___ Records for the task
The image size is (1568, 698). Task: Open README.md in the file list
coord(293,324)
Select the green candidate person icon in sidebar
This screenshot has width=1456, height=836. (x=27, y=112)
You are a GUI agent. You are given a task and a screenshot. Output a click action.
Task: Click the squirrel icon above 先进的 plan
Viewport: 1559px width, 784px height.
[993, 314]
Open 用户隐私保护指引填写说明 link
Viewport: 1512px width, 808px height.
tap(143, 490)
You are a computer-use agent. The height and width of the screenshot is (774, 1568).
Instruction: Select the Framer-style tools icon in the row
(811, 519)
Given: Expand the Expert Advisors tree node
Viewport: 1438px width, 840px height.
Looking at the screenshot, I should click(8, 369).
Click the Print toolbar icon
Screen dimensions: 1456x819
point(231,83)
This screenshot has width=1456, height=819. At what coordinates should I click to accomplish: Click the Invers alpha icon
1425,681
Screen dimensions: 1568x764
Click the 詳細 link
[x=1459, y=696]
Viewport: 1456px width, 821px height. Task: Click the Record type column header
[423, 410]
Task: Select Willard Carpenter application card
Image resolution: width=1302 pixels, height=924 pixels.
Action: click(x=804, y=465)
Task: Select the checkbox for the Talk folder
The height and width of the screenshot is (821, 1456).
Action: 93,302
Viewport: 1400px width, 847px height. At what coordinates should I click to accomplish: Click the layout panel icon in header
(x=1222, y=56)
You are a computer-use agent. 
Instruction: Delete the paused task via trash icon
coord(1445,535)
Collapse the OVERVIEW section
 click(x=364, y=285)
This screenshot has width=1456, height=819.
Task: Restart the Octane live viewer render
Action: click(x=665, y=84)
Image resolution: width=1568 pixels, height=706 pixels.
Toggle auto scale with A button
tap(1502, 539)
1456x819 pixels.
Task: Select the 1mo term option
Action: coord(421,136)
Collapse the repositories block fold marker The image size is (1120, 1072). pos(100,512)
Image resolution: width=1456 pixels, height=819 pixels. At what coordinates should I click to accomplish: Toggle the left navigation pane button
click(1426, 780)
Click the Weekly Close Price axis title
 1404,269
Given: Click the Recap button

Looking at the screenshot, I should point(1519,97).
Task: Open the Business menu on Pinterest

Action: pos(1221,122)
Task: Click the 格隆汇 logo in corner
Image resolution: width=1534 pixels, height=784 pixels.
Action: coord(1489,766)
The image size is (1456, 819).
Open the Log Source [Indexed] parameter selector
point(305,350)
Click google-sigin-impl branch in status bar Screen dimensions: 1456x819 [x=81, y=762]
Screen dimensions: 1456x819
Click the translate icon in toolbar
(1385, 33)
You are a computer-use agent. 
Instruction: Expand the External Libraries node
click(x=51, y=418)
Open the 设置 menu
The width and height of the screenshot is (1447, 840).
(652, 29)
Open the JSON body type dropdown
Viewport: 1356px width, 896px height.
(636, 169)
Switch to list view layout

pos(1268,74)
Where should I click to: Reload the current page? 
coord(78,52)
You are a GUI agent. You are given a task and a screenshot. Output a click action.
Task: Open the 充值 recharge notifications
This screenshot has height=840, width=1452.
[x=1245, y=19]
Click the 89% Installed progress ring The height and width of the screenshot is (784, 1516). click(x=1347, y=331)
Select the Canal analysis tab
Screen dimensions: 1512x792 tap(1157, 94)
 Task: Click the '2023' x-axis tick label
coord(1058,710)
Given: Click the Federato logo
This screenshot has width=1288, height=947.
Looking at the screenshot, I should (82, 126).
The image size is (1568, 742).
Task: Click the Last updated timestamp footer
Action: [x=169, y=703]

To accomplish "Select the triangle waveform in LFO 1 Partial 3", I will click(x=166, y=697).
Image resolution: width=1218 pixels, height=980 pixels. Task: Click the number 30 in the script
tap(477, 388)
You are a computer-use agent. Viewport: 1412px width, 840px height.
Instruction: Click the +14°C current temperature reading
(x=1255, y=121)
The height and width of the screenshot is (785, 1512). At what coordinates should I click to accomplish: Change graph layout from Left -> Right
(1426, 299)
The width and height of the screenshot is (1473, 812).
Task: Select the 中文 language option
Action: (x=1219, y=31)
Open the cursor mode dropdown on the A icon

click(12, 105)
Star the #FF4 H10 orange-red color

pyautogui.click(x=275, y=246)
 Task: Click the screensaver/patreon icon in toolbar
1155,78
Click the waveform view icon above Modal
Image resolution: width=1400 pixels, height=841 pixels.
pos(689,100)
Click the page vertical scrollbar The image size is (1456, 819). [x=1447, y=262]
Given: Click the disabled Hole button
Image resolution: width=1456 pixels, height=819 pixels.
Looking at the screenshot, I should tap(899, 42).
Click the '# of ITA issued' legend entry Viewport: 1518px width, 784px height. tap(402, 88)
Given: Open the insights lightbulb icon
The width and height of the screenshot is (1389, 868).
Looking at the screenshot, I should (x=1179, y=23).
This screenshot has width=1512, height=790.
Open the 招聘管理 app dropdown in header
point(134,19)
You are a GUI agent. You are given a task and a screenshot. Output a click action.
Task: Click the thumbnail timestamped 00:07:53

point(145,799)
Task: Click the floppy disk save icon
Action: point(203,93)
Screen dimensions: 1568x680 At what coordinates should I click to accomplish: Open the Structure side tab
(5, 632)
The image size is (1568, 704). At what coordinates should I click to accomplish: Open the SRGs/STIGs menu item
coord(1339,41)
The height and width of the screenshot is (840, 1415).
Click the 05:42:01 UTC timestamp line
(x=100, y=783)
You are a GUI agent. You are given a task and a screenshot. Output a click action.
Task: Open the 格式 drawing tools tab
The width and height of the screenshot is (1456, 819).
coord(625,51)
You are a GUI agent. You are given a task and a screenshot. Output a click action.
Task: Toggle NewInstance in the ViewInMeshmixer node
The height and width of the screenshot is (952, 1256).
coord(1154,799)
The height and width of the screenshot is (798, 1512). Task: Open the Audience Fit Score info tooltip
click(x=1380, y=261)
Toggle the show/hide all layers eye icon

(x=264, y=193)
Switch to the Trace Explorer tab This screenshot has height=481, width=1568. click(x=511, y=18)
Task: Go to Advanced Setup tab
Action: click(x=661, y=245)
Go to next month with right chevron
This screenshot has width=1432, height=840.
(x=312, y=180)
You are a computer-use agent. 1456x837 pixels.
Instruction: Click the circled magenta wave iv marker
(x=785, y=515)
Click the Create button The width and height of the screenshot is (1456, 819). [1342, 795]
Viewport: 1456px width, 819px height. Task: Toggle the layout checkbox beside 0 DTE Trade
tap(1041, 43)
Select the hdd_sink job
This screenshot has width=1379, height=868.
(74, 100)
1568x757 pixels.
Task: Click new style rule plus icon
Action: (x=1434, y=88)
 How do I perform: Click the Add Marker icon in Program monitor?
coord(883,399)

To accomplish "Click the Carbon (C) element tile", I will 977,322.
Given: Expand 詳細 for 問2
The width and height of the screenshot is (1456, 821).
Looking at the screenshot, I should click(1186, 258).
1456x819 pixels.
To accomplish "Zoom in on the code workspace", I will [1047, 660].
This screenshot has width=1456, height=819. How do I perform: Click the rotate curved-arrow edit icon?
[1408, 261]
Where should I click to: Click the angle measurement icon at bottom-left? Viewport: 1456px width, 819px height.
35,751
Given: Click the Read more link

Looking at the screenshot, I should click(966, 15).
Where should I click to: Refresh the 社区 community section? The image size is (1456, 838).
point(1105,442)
______
Every line above is to be duplicated exactly as shown.

Exercise output
The image size is (1568, 698). Task: Open README.md in the file list
coord(293,324)
Select the green candidate person icon in sidebar
This screenshot has width=1456, height=836. (x=27, y=112)
You are a GUI agent. You are given a task and a screenshot. Output a click action.
Task: Click the squirrel icon above 先进的 plan
Viewport: 1559px width, 784px height.
[993, 314]
Open 用户隐私保护指引填写说明 link
Viewport: 1512px width, 808px height.
tap(143, 490)
You are a computer-use agent. The height and width of the screenshot is (774, 1568).
Instruction: Select the Framer-style tools icon in the row
(811, 519)
Given: Expand the Expert Advisors tree node
Viewport: 1438px width, 840px height.
Looking at the screenshot, I should click(8, 369).
Click the Print toolbar icon
Screen dimensions: 1456x819
point(231,83)
This screenshot has width=1456, height=819. At what coordinates should I click to accomplish: Click the Invers alpha icon
1425,681
Screen dimensions: 1568x764
Click the 詳細 link
[x=1459, y=696]
Viewport: 1456px width, 821px height. Task: Click the Record type column header
[423, 410]
Task: Select Willard Carpenter application card
Image resolution: width=1302 pixels, height=924 pixels.
Action: click(x=804, y=465)
Task: Select the checkbox for the Talk folder
The height and width of the screenshot is (821, 1456).
Action: 93,302
Viewport: 1400px width, 847px height. At what coordinates should I click to accomplish: Click the layout panel icon in header
(x=1222, y=56)
You are a computer-use agent. 
Instruction: Delete the paused task via trash icon
coord(1445,535)
Collapse the OVERVIEW section
 click(x=364, y=285)
This screenshot has width=1456, height=819.
Task: Restart the Octane live viewer render
Action: click(x=665, y=84)
Image resolution: width=1568 pixels, height=706 pixels.
Toggle auto scale with A button
tap(1502, 539)
1456x819 pixels.
Task: Select the 1mo term option
Action: coord(421,136)
Collapse the repositories block fold marker The image size is (1120, 1072). pos(100,512)
Image resolution: width=1456 pixels, height=819 pixels. At what coordinates should I click to accomplish: Toggle the left navigation pane button
click(1426, 780)
Click the Weekly Close Price axis title
 1404,269
Given: Click the Recap button

Looking at the screenshot, I should point(1519,97).
Task: Open the Business menu on Pinterest

Action: pos(1221,122)
Task: Click the 格隆汇 logo in corner
Image resolution: width=1534 pixels, height=784 pixels.
Action: coord(1489,766)
The image size is (1456, 819).
Open the Log Source [Indexed] parameter selector
point(305,350)
Click google-sigin-impl branch in status bar Screen dimensions: 1456x819 [x=81, y=762]
Screen dimensions: 1456x819
Click the translate icon in toolbar
(1385, 33)
You are a computer-use agent. 
Instruction: Expand the External Libraries node
click(x=51, y=418)
Open the 设置 menu
The width and height of the screenshot is (1447, 840).
(652, 29)
Open the JSON body type dropdown
Viewport: 1356px width, 896px height.
(636, 169)
Switch to list view layout

pos(1268,74)
Where should I click to: Reload the current page? 
coord(78,52)
You are a GUI agent. You are given a task and a screenshot. Output a click action.
Task: Open the 充值 recharge notifications
This screenshot has height=840, width=1452.
[x=1245, y=19]
Click the 89% Installed progress ring The height and width of the screenshot is (784, 1516). click(x=1347, y=331)
Select the Canal analysis tab
Screen dimensions: 1512x792 tap(1157, 94)
 Task: Click the '2023' x-axis tick label
coord(1058,710)
Given: Click the Federato logo
This screenshot has width=1288, height=947.
Looking at the screenshot, I should (82, 126).
The image size is (1568, 742).
Task: Click the Last updated timestamp footer
Action: [x=169, y=703]

To accomplish "Select the triangle waveform in LFO 1 Partial 3", I will click(x=166, y=697).
Image resolution: width=1218 pixels, height=980 pixels. Task: Click the number 30 in the script
tap(477, 388)
You are a computer-use agent. Viewport: 1412px width, 840px height.
Instruction: Click the +14°C current temperature reading
(x=1255, y=121)
The height and width of the screenshot is (785, 1512). At what coordinates should I click to accomplish: Change graph layout from Left -> Right
(1426, 299)
The width and height of the screenshot is (1473, 812).
Task: Select the 中文 language option
Action: (x=1219, y=31)
Open the cursor mode dropdown on the A icon

click(12, 105)
Star the #FF4 H10 orange-red color

pyautogui.click(x=275, y=246)
 Task: Click the screensaver/patreon icon in toolbar
1155,78
Click the waveform view icon above Modal
Image resolution: width=1400 pixels, height=841 pixels.
pos(689,100)
Click the page vertical scrollbar The image size is (1456, 819). [x=1447, y=262]
Given: Click the disabled Hole button
Image resolution: width=1456 pixels, height=819 pixels.
Looking at the screenshot, I should tap(899, 42).
Click the '# of ITA issued' legend entry Viewport: 1518px width, 784px height. tap(402, 88)
Given: Open the insights lightbulb icon
The width and height of the screenshot is (1389, 868).
Looking at the screenshot, I should (x=1179, y=23).
This screenshot has width=1512, height=790.
Open the 招聘管理 app dropdown in header
point(134,19)
You are a GUI agent. You are given a task and a screenshot. Output a click action.
Task: Click the thumbnail timestamped 00:07:53

point(145,799)
Task: Click the floppy disk save icon
Action: point(203,93)
Screen dimensions: 1568x680 At what coordinates should I click to accomplish: Open the Structure side tab
(5, 632)
The image size is (1568, 704). At what coordinates should I click to accomplish: Open the SRGs/STIGs menu item
coord(1339,41)
The height and width of the screenshot is (840, 1415).
Click the 05:42:01 UTC timestamp line
(x=100, y=783)
You are a GUI agent. You are given a task and a screenshot. Output a click action.
Task: Open the 格式 drawing tools tab
The width and height of the screenshot is (1456, 819).
coord(625,51)
You are a GUI agent. You are given a task and a screenshot. Output a click action.
Task: Toggle NewInstance in the ViewInMeshmixer node
The height and width of the screenshot is (952, 1256).
coord(1154,799)
The height and width of the screenshot is (798, 1512). Task: Open the Audience Fit Score info tooltip
click(x=1380, y=261)
Toggle the show/hide all layers eye icon

(x=264, y=193)
Switch to the Trace Explorer tab This screenshot has height=481, width=1568. click(x=511, y=18)
Task: Go to Advanced Setup tab
Action: click(x=661, y=245)
Go to next month with right chevron
This screenshot has width=1432, height=840.
(x=312, y=180)
You are a computer-use agent. 1456x837 pixels.
Instruction: Click the circled magenta wave iv marker
(x=785, y=515)
Click the Create button The width and height of the screenshot is (1456, 819). [1342, 795]
Viewport: 1456px width, 819px height. Task: Toggle the layout checkbox beside 0 DTE Trade
tap(1041, 43)
Select the hdd_sink job
This screenshot has width=1379, height=868.
(74, 100)
1568x757 pixels.
Task: Click new style rule plus icon
Action: (x=1434, y=88)
 How do I perform: Click the Add Marker icon in Program monitor?
coord(883,399)

To accomplish "Click the Carbon (C) element tile", I will 977,322.
Given: Expand 詳細 for 問2
The width and height of the screenshot is (1456, 821).
Looking at the screenshot, I should click(1186, 258).
1456x819 pixels.
To accomplish "Zoom in on the code workspace", I will [1047, 660].
This screenshot has width=1456, height=819. How do I perform: Click the rotate curved-arrow edit icon?
[1408, 261]
Where should I click to: Click the angle measurement icon at bottom-left? Viewport: 1456px width, 819px height.
35,751
Given: Click the Read more link

Looking at the screenshot, I should click(966, 15).
Where should I click to: Refresh the 社区 community section? The image size is (1456, 838).
point(1105,442)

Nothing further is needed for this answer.